The logical connection between these individual sexually motivated crimes and border policies of the competing political party is weak at best. Everybody who has been at a border control knows that it can be a a challenging situation with long queues, and that an individual error by a border officer can happen.

The Norwegian newspaper VG reports that the procedures were not followed, when the suspect of the murder of Morin was returned to Mexico instead of being held and DNA-tested. He should after the routines the have been extradited to El Salvador, where he was wanted. Instead, he managed to cross the border into USA on his forth attempt.

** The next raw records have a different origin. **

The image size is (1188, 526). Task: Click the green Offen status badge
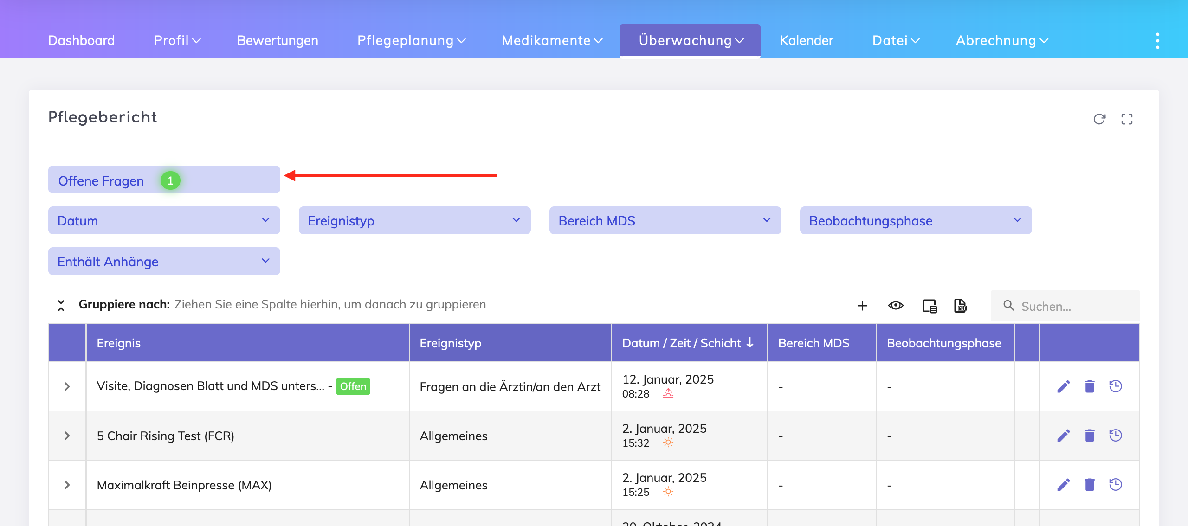tap(353, 386)
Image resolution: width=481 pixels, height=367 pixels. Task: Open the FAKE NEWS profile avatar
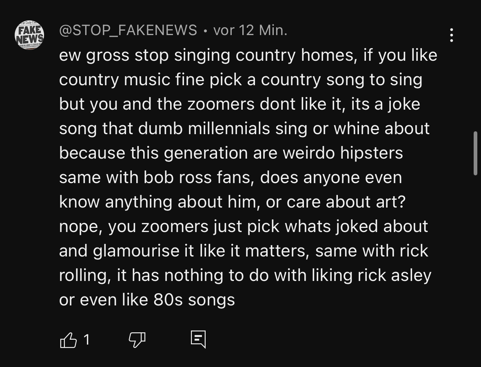tap(29, 35)
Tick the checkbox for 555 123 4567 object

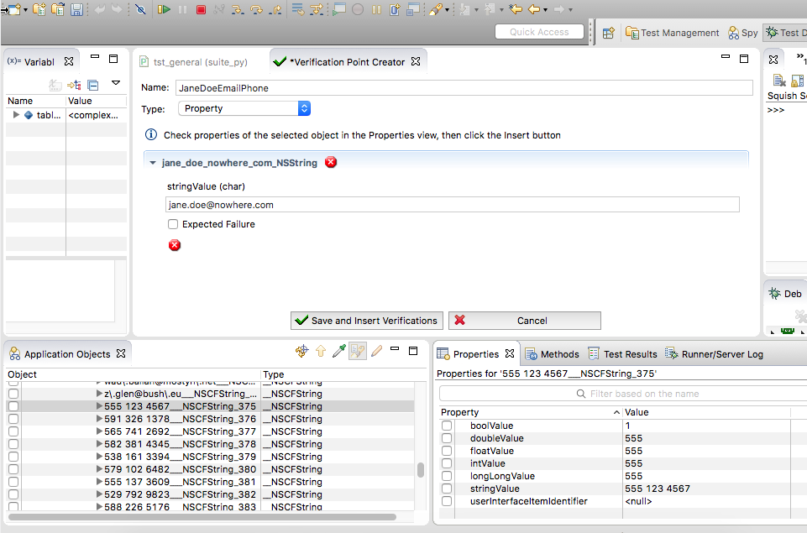[x=13, y=406]
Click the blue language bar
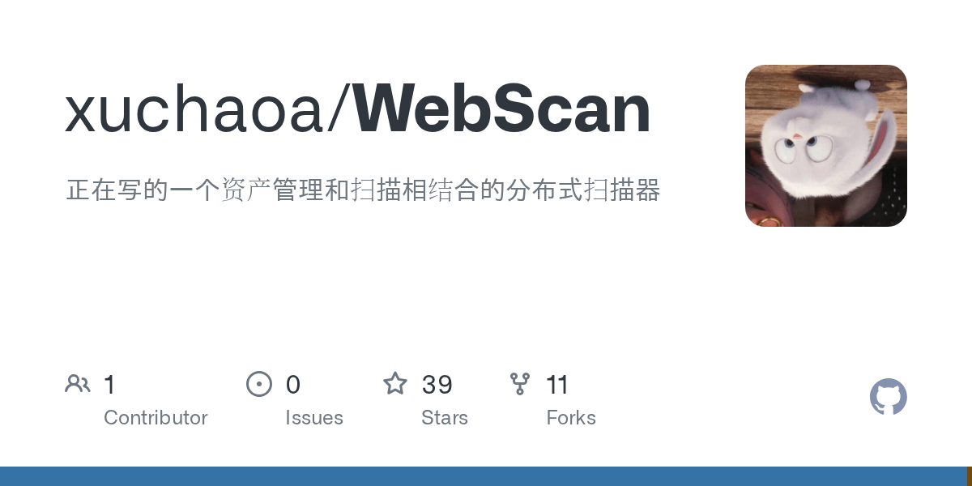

Yet, logic is not the point. The stories provoke strong emotional reactions and cries for action. The strong emotions easily drown out nuanced discussions, or if the cause of an individual crime in reality is the border control regime of the opposing political party. The emotions grab the attention of the audience, provides a political focus towards the portrayed problems and divert the attention from important political issues.

The bigger picture

Tunnel vision created by selective storytelling prevent us from seeing the broader picture. Selective storytelling is not about truth. It is about emotional impact. By focusing on individual tragedies, these narratives obscure broader realities and promote harmful stereotypes. These stories stir emotions, influence opinions, and advance political agendas.

To counter such tactics, it is essential to recognise the power of emotional narratives and to balance them with critical thinking and comprehensive perspectives. The truth is not just what is told, but also what is left out. If it is ment to be a general description of a group, remember the stories of all the people from minorities, immigrants and refugees who live their lives as peacefully as good citizens.